[Item-finding records]

++++

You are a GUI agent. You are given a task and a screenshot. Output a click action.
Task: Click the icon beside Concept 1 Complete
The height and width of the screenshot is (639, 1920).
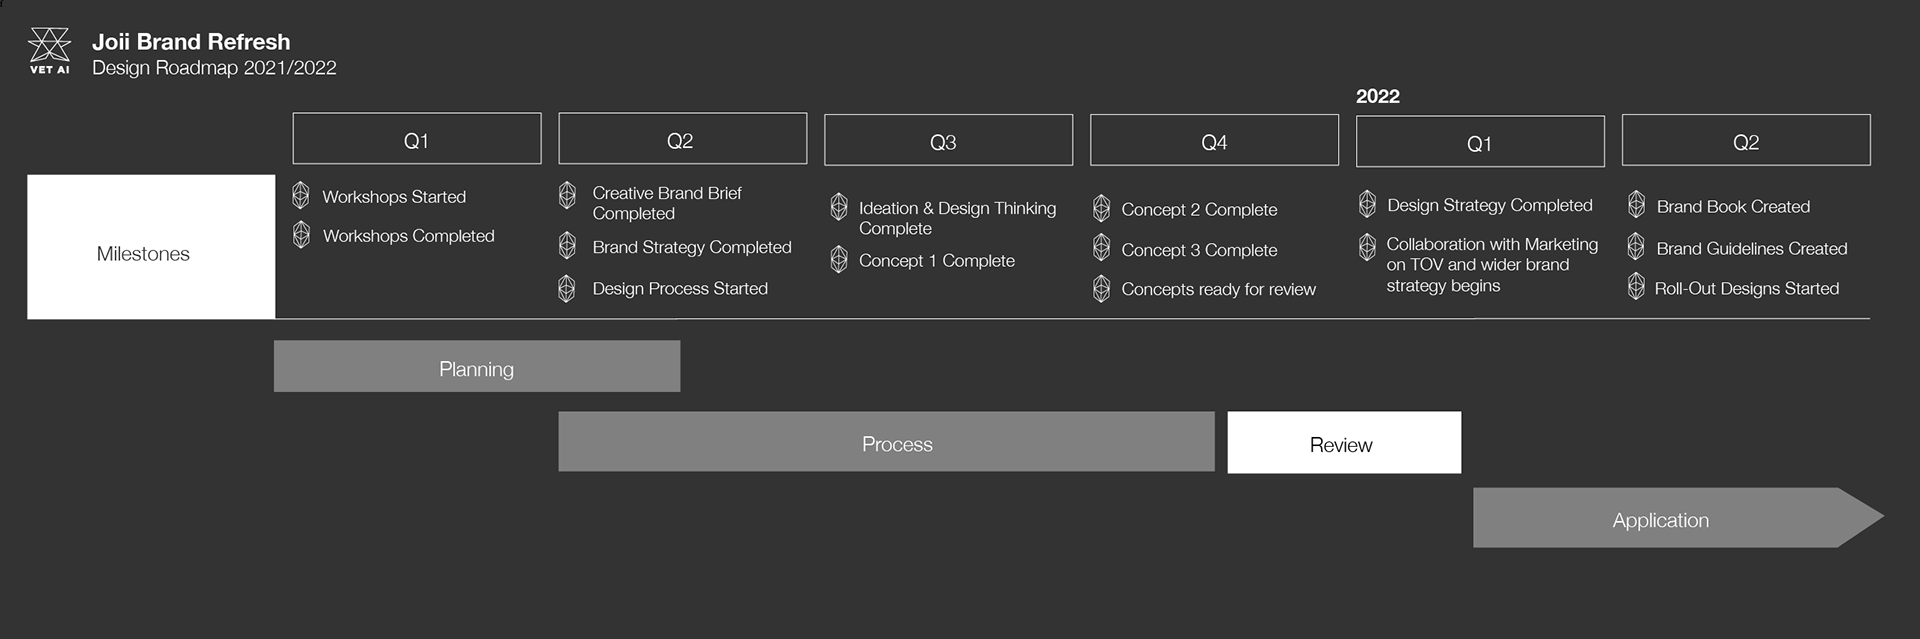click(839, 260)
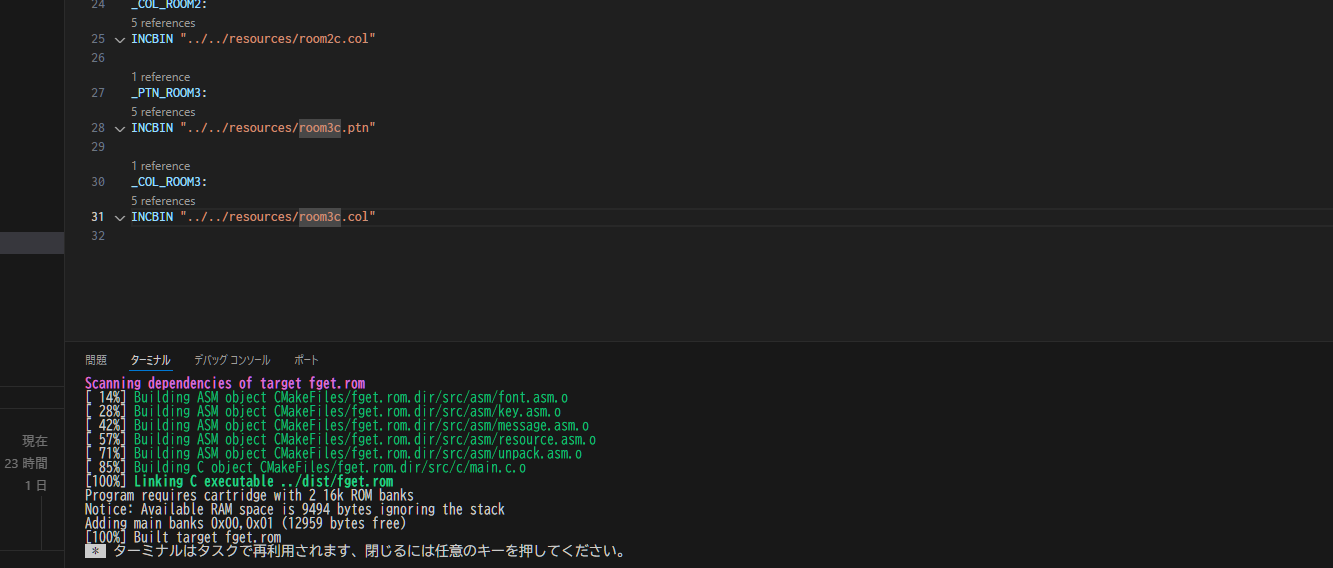The width and height of the screenshot is (1333, 568).
Task: Switch to the 問題 panel tab
Action: 96,360
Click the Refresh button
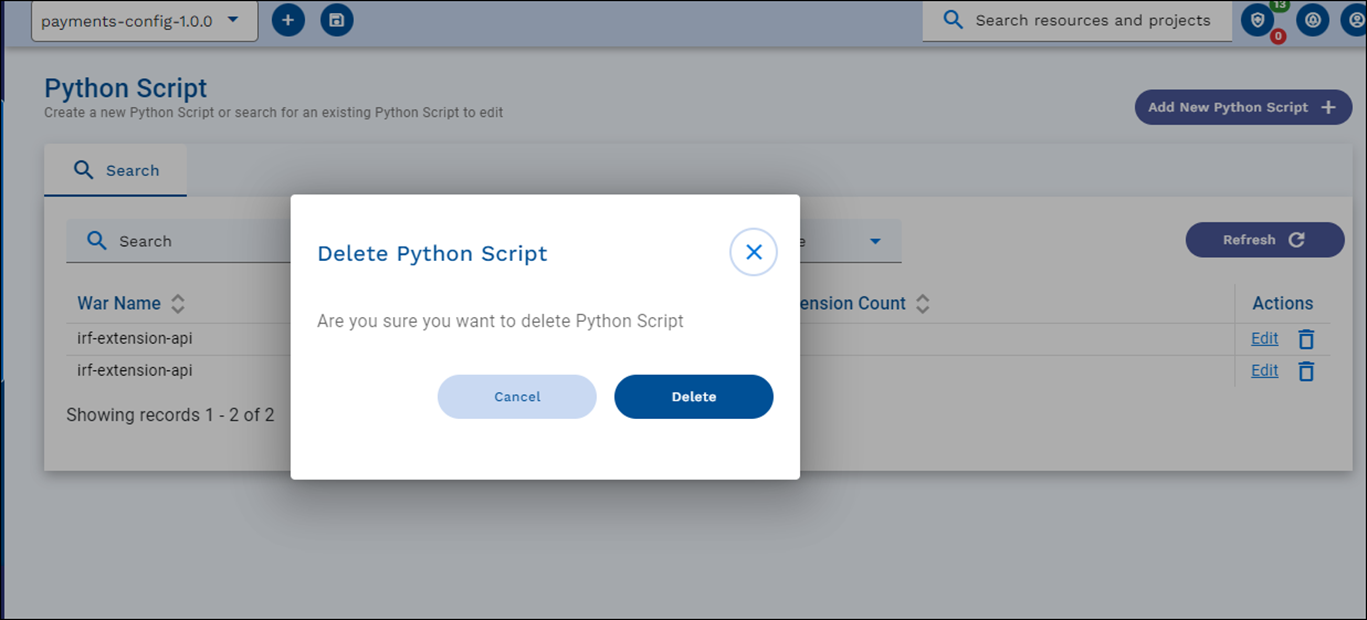 coord(1264,240)
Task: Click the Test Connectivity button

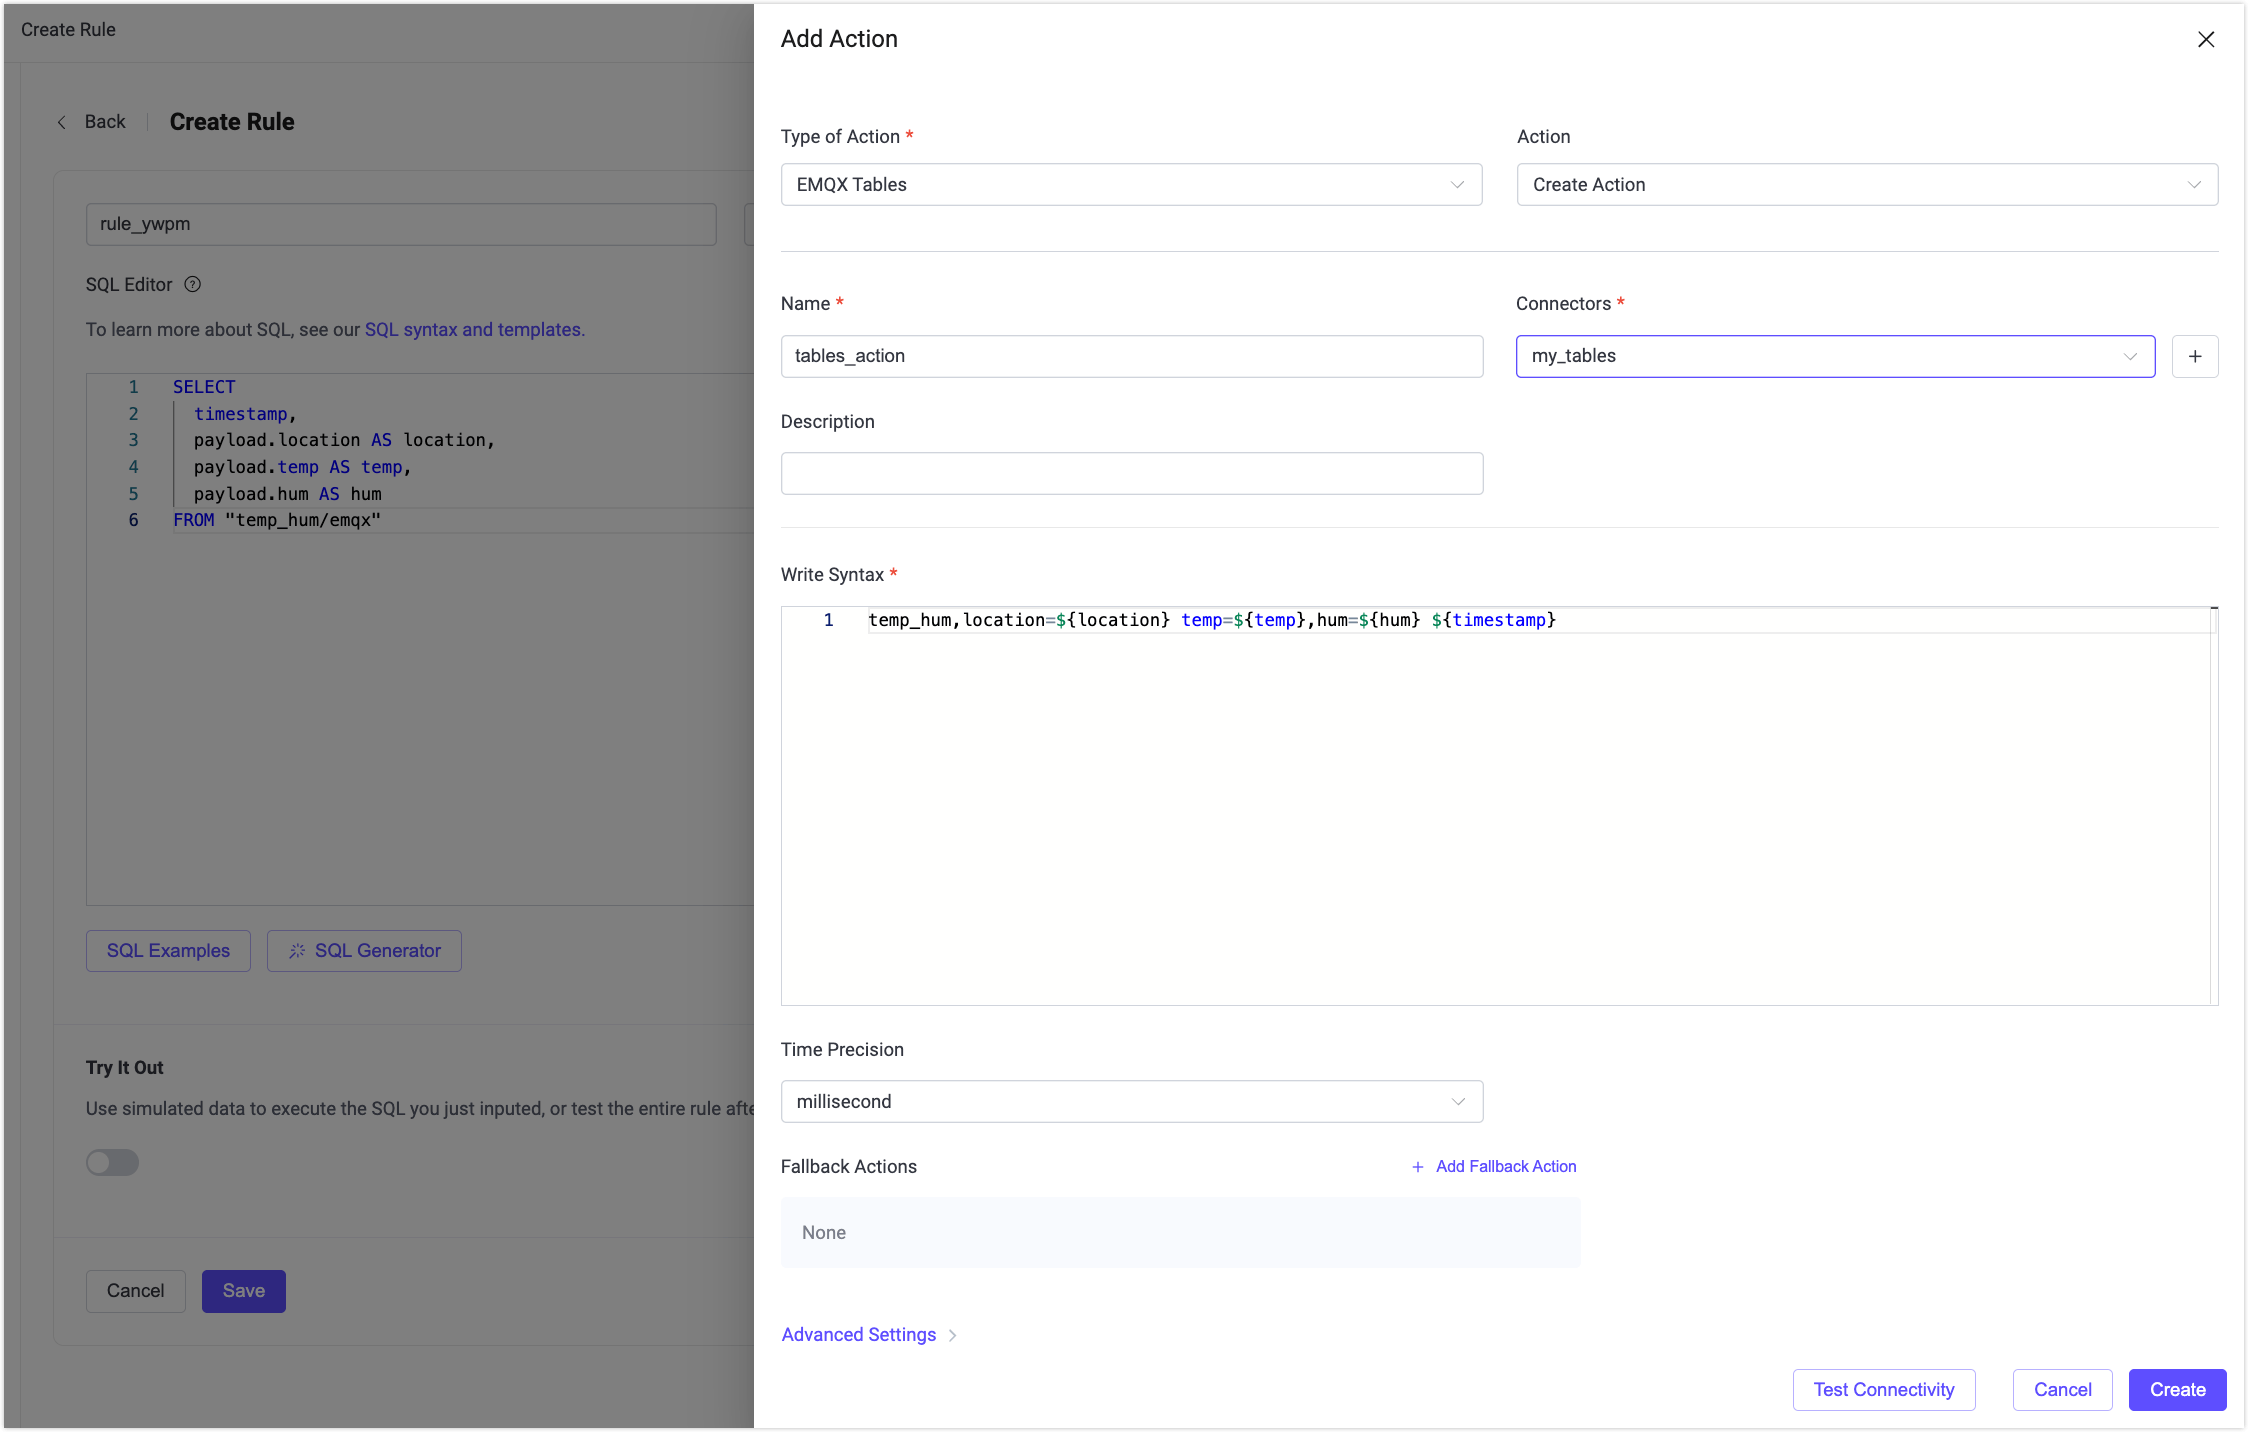Action: click(1883, 1390)

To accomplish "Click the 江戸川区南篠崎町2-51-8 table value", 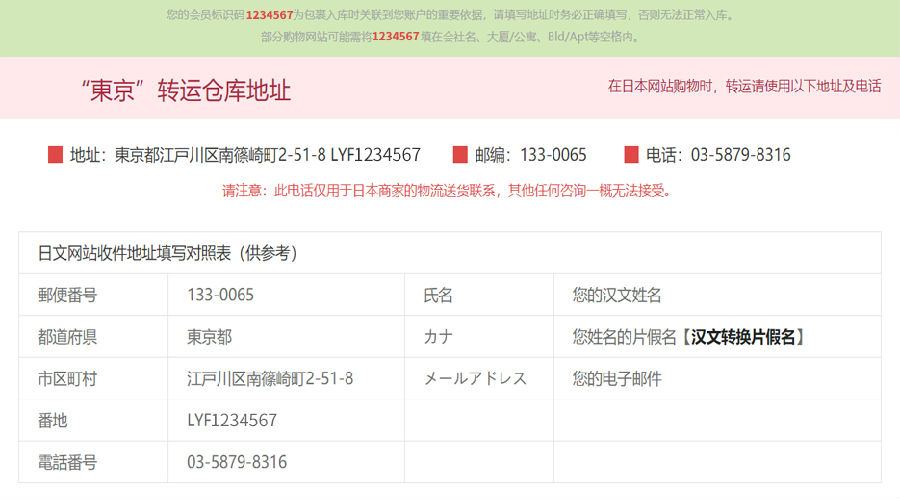I will (270, 379).
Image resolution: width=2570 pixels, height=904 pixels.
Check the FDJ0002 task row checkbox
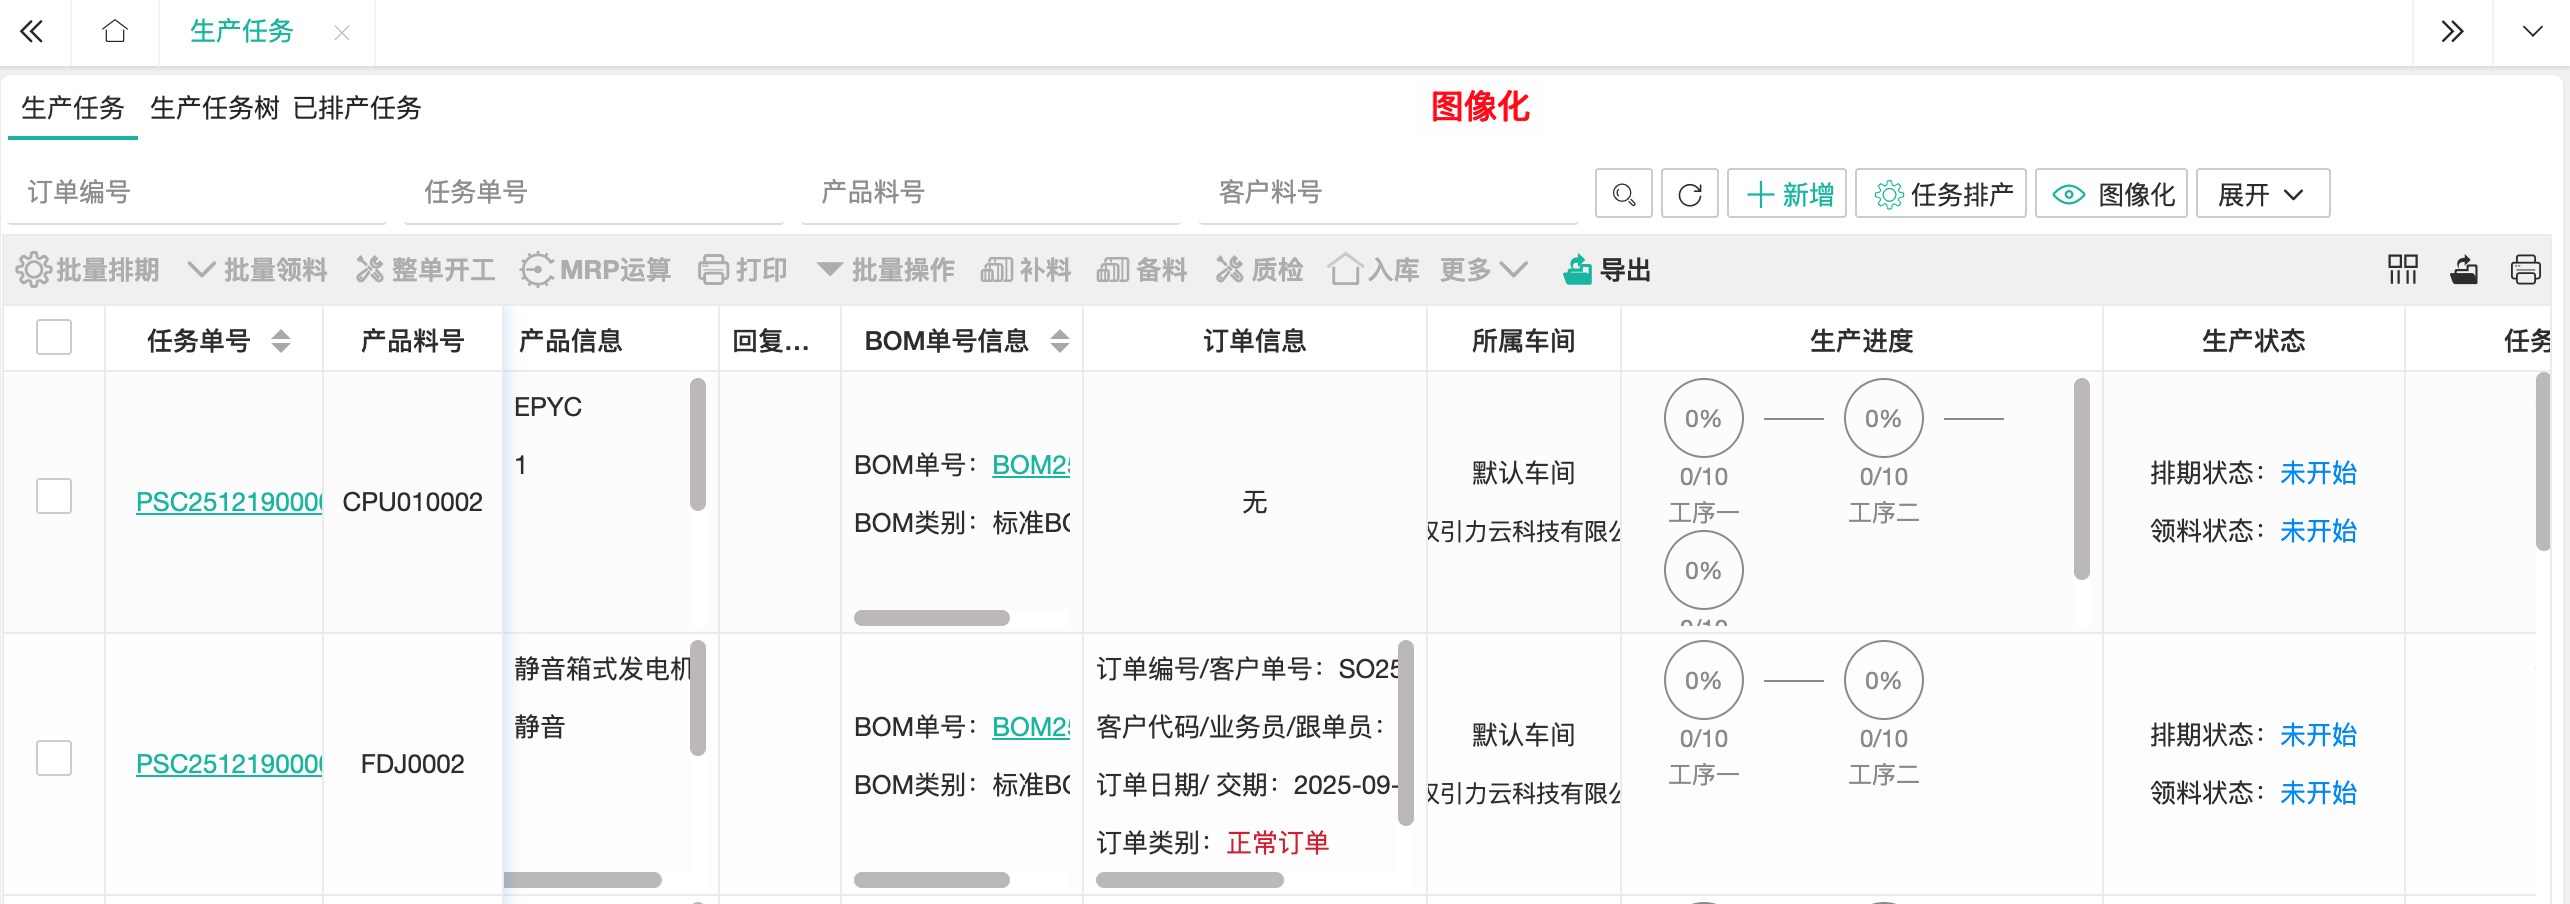[54, 758]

++++

* **WHAT TO WORK ON**
Print the material word for word from its first line through the line containing "coord(1264,240)", including both. Omit the pictures.

* **RESULT OF THE TASK**
You are a GUI agent. You are given a task and a screenshot. Output a click action.
Task: Click the icon beside Concept 1 Complete
The height and width of the screenshot is (639, 1920).
click(839, 260)
The width and height of the screenshot is (1333, 568).
Task: Switch to the 問題 panel tab
Action: 96,360
Click the Refresh button
 coord(1264,240)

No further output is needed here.